# Forum Home Renovation Retaining Walls  Retaining Walls - Australian Standards

## Pgmassey

First time poster. 
Sorry if this has been asked before, but is there an Australian Standard governing the design and construction of timber retaining walls? 
Cheers

----------


## watson

Nearest we can come up with is a Queensland document from our Forum Library at : http://www.renovateforum.com/f221/ti...90/#post812164
Hope that helps.

----------


## Pgmassey

Thanks Watson. That's perfect. I have used a similar Timber Qld datasheet to rough out a design for a carport.

----------


## Belair_Boy

> First time poster. 
> Sorry if this has been asked before, but is there an Australian Standard governing the design and construction of timber retaining walls? 
> Cheers

  *AS 4678-2002 : Earth-retaining structures* 
This Standard sets out requirements  and recommendations relating to the design and construction of  structures required to retain soil, rock and other materials. 
Probably more suited to the engineering types amongst us but that can be said for a lot of standards.

----------


## Pgmassey

Thanks fellas.
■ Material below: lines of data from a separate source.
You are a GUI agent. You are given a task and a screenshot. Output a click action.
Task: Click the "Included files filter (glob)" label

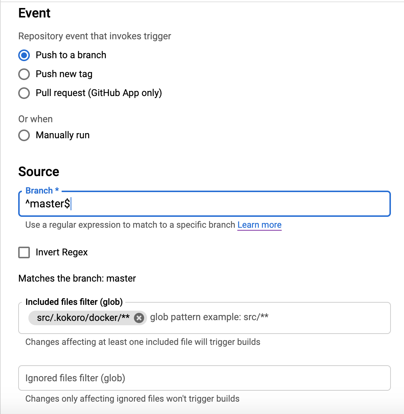coord(74,302)
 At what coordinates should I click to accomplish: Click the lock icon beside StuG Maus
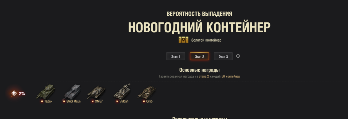pyautogui.click(x=64, y=101)
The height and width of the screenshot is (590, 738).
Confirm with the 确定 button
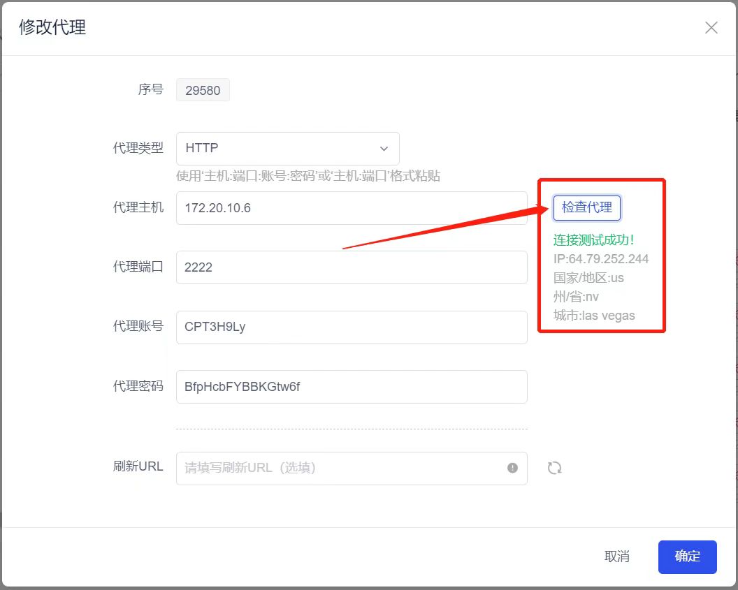[687, 556]
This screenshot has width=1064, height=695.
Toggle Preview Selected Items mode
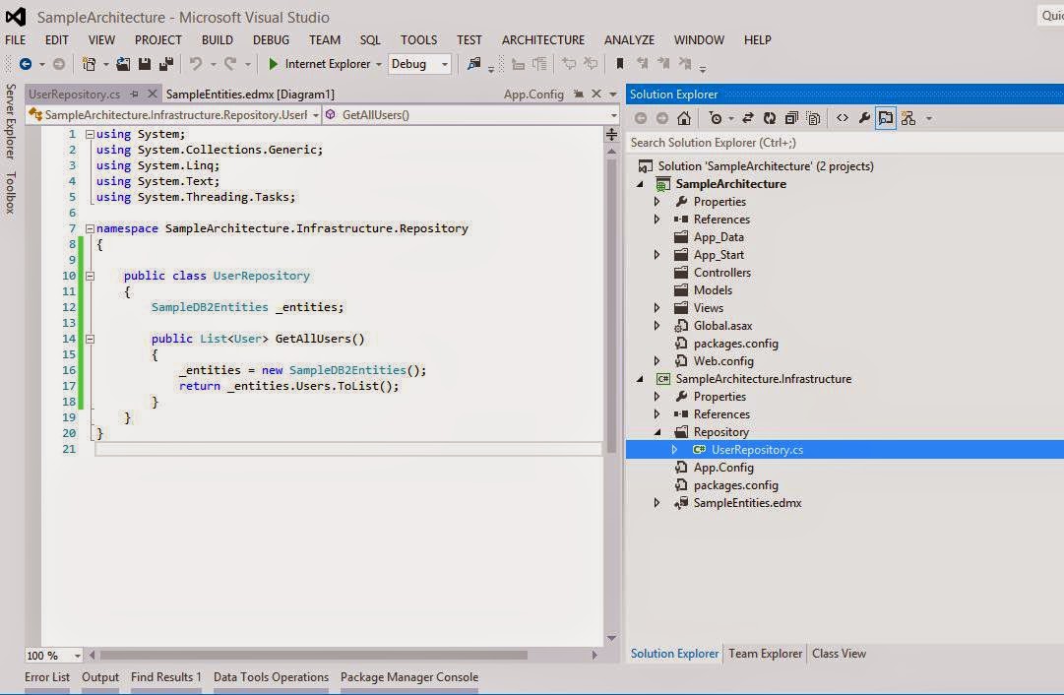[885, 117]
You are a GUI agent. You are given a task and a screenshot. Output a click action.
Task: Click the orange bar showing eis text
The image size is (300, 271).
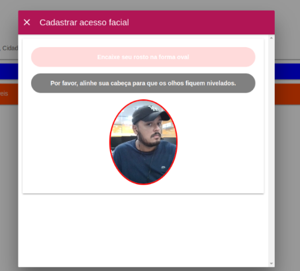pos(9,94)

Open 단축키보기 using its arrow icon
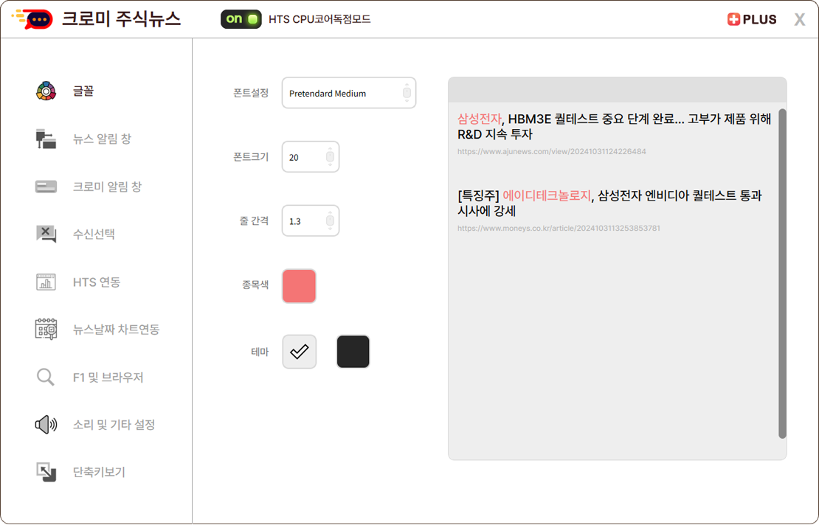pyautogui.click(x=46, y=473)
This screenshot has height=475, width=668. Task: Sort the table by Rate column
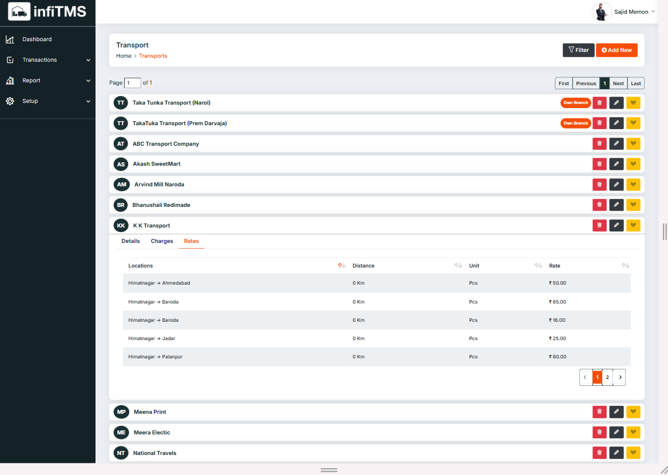tap(625, 266)
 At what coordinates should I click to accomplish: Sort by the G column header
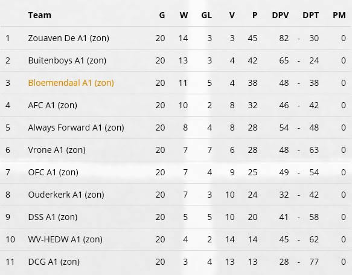coord(162,15)
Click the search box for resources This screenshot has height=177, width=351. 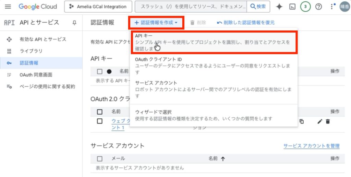[x=191, y=7]
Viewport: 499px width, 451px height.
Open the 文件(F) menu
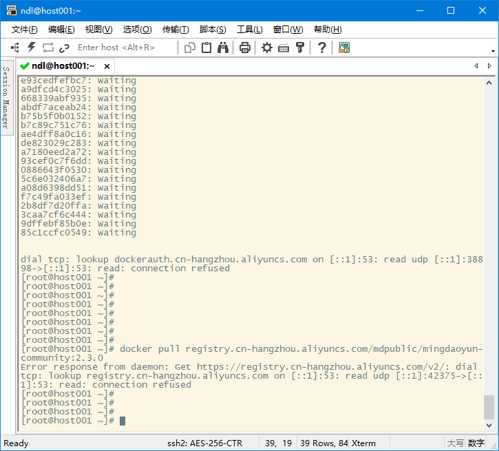pyautogui.click(x=24, y=30)
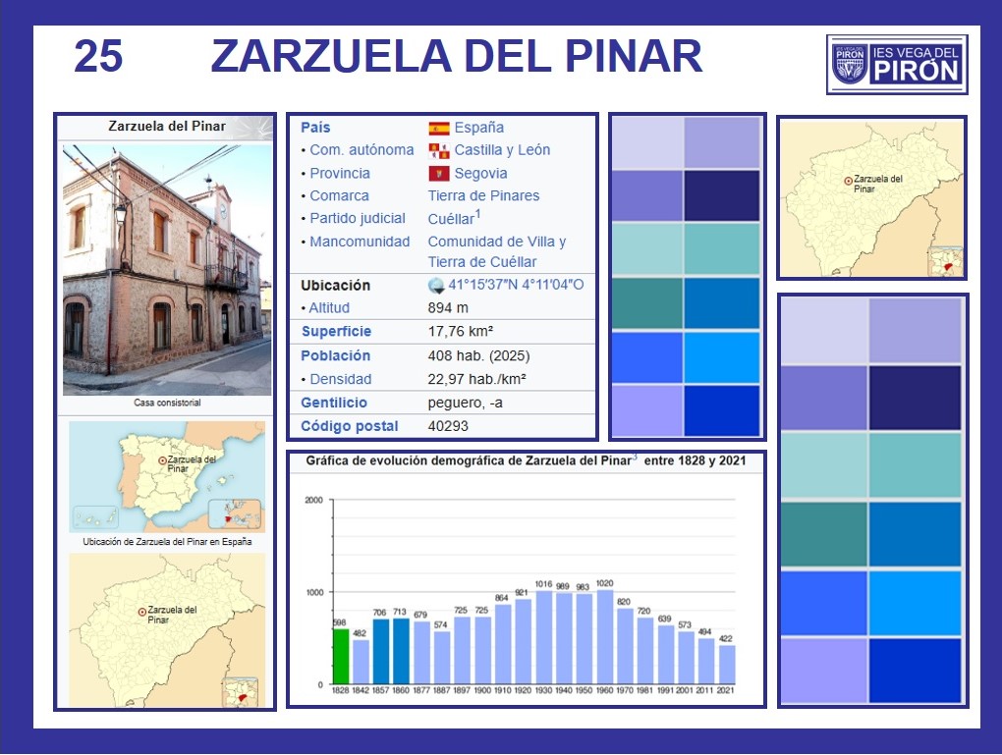Open the Tierra de Pinares link
The width and height of the screenshot is (1002, 755).
[483, 195]
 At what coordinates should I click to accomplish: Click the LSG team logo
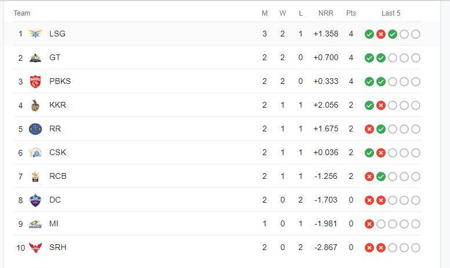pyautogui.click(x=35, y=34)
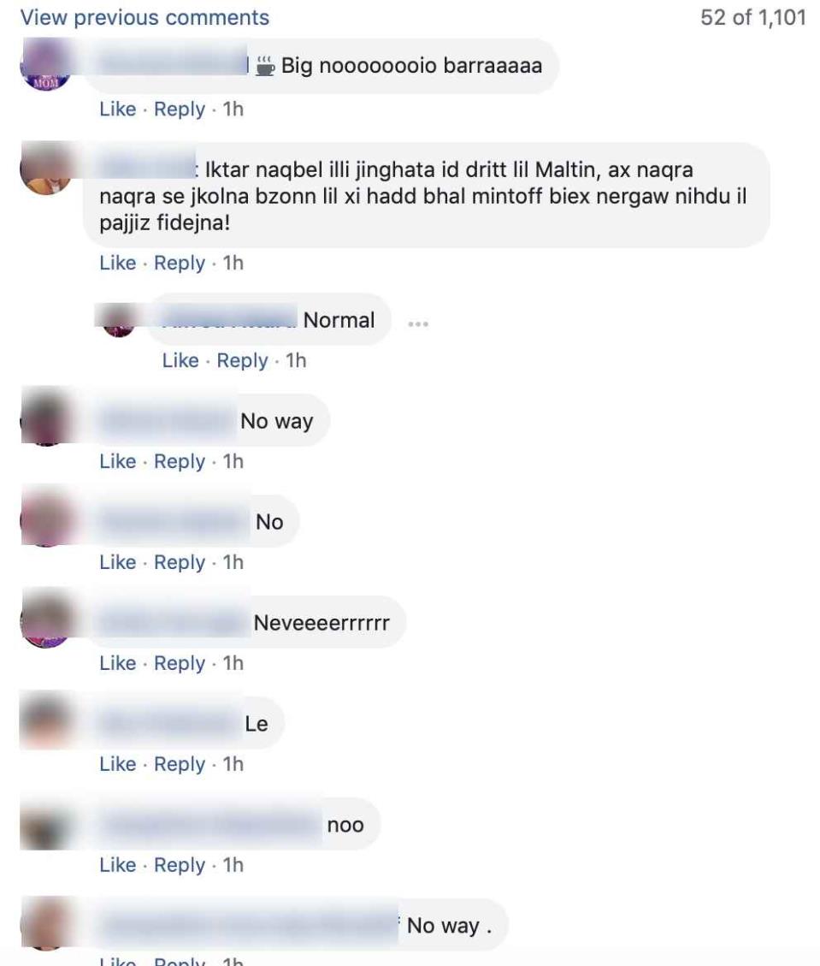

Very helpful. The Australian Standards from that Timber Qld data sheet are: 
AS1170.1 - SAA Lodaing Code - Part 1 - Dead and live loads and load combinations
AS1720.1 - Timber structures - Part 1 - Design methods
AS2159 - Piling - Design and installation
AS4678 - Earth-retaining structures. 
My next question is about the depth of the post footings. The wall I need is 1.2m high and approx. 10m long (the length will depend upon what size wales I choose). In the Timber Qld data sheet, it recommends a footing depth around the 1.5m mark. To me that seems a little excessive. I would've thought a depth of 1/2 the height of the wall would be sufficient. What do people here recommend?

----------


## Master Splinter

Height of the wall or 600mm, whichever is the greater.
(think of it this way - sleepers are 2400, so once you have your 1200 high wall and you add [whatever] for the embedment depth, it's not like you are going to do anything really useful with the offcut, is it...)

----------


## watson

> Height of the wall or 600mm, whichever is the greater.
> (think of it this way - sleepers are 2400, so once you have your 1200 high wall and you add [whatever] for the embedment depth, it's not like you are going to do anything really useful with the offcut, is it...)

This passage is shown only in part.